● **TASK REQUIREMENTS**: Render the rows starting at the line containing "You are a GUI" and ending at the line containing "pyautogui.click(x=1279, y=898)" as a Markdown table with the columns Row No. and Line, one numbered row per line, skipping blank lines.

======== WORKING DATA ========

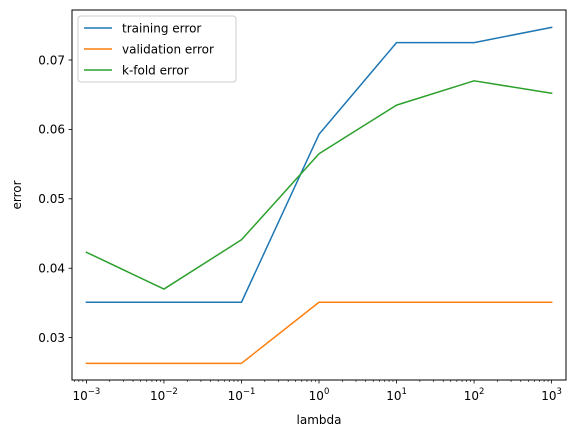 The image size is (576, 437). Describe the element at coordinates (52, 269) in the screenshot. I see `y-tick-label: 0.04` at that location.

========
======== WORKING DATA ========

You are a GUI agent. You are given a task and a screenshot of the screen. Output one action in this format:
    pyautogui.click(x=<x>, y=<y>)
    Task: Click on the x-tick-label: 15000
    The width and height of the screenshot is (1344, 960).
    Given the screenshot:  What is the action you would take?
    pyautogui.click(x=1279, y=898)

========

● **REPLY TO THE EXERCISE**:
| Row No. | Line |
|---|---|
| 1 | You are a GUI agent. You are given a task and a screenshot of the screen. Output one action in this format: |
| 2 |     pyautogui.click(x=<x>, y=<y>) |
| 3 |     Task: Click on the x-tick-label: 15000 |
| 4 |     The width and height of the screenshot is (1344, 960). |
| 5 |     Given the screenshot:  What is the action you would take? |
| 6 |     pyautogui.click(x=1279, y=898) |